Other quadrivalent vaccine production issues may arise due to the poor growth of one or both of the B viruses; however, this is less likely, as in recent years the WHO Influenza Vaccine Recommendation procedure now gives a specific quadrivalent composition recommendation that lists representative viruses from both lineages at their biannual meetings,[58] a measure also endorsed by the WHO Strategic Advisory Group of Experts (SAGE).[59] This should allow for a more extensive selection, workup and optimization of B viruses from both lineages for inclusion in either the trivalent or quadrivalent vaccines as required. An additional factor in reducing the issue of production/yield issues with QIV is the success in recent years of reassorting selected vaccine wild-type B viruses with high-yielding B viruses to produce B-reassortants for vaccine production that have enhanced growth and an increased yield of haemagglutinin protein, in a similar manner to what has been done with influenza A wild-type vaccine strains since the 1970s for TIVs.[60]

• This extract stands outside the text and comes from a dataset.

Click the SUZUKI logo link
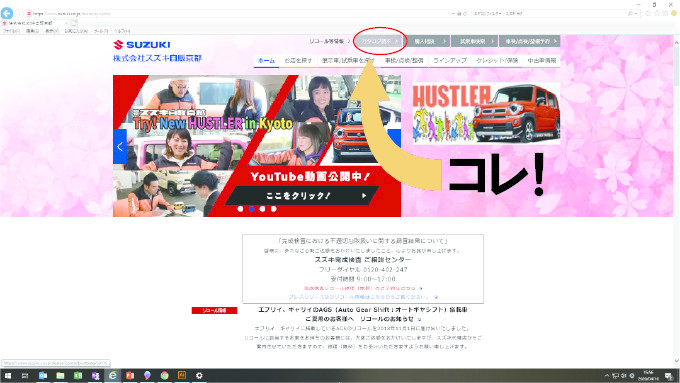 (142, 44)
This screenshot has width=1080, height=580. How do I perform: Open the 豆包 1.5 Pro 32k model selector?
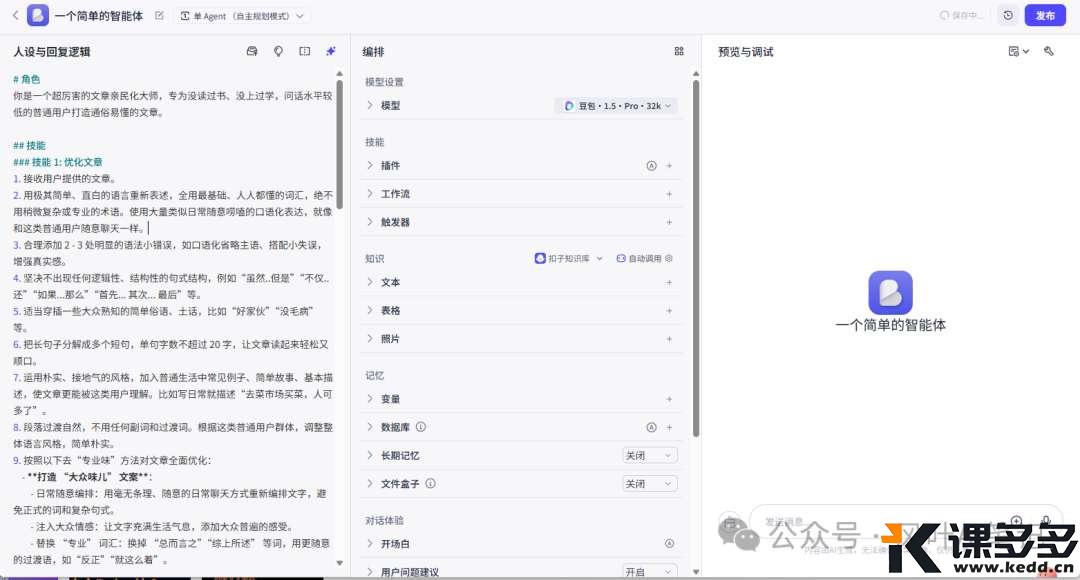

Cost of vaccines is the one remaining factor that may affect the uptake of quadrivalent vaccines.[11] A substantial increase in the cost of the quadrivalent formulation may reduce uptake by government-sponsored programmes and may result in the quadrivalent vaccine being targeted for certain age groups or target groups, e.g. the paediatric population or pregnant women, or the continued use of the cheaper trivalent vaccines, based on obtaining the broadest possible coverage with influenza in the most cost-effective manner. If, on the other hand, the increased cost is marginal, then there is every chance that the quadrivalent vaccine will replace the trivalent vaccine in all the age groups for which it is approved, given the high probability that it will improve the vaccine effectiveness of seasonal influenza vaccine against circulating influenza viruses, especially in children. While this is probably the situation for much of the developed world, it may take many years to extend through to the developing world, where some countries are only in the initial phases of either setting up their own production facilities or beginning the roll-out of imported influenza vaccine programmes and it may take a number of years to establish any influenza vaccination programme much less the inclusion of an extra B virus to the vaccine. Nevertheless, regardless of the time it takes to make quadrivalent vaccines available to the global population, it remains a worthwhile endeavour while there is co-circulation of two lineages of influenza B viruses and our capabilities to determine which lineage will circulate or if both lineages will co-circulate is limited. The adoption of quadrivalent vaccines will obviously eliminate the chance of a complete vaccine B mismatch, which has occurred a number of times in the past decade; this should boost the public’s confidence in the performance of the influenza vaccines, which, while it is likely to remain imperfect, is still the most cost-effective preventive method currently available.

8. Conclusion

Following the imminent introduction of quadrivalent influenza vaccines, it is not known how extensive the uptake and use of such a vaccine will be, as this will depend on many factors, including cost, regulatory authorities requirements, vaccine supply policies, funding issues and human health priorities. Regardless of when and where it is rolled out, the quadrivalent influenza vaccine represents another step forward in controlling infections caused by influenza B viruses, a virus that is often underestimated as a cause of significant morbidity and mortality, especially in the paediatric age group. Other improvements are still eagerly awaited, such as influenza vaccines with an improved efficacy across all age groups and ultimately the holy grail of influenza protection, a universal influenza vaccine against all influenza A and influenza B viruses that has long-term protection for all age groups, as well as having a minimal number of doses (e.g. two initial doses followed by boosters every 5–10 years), rather than the currently recommended annual influenza vaccination.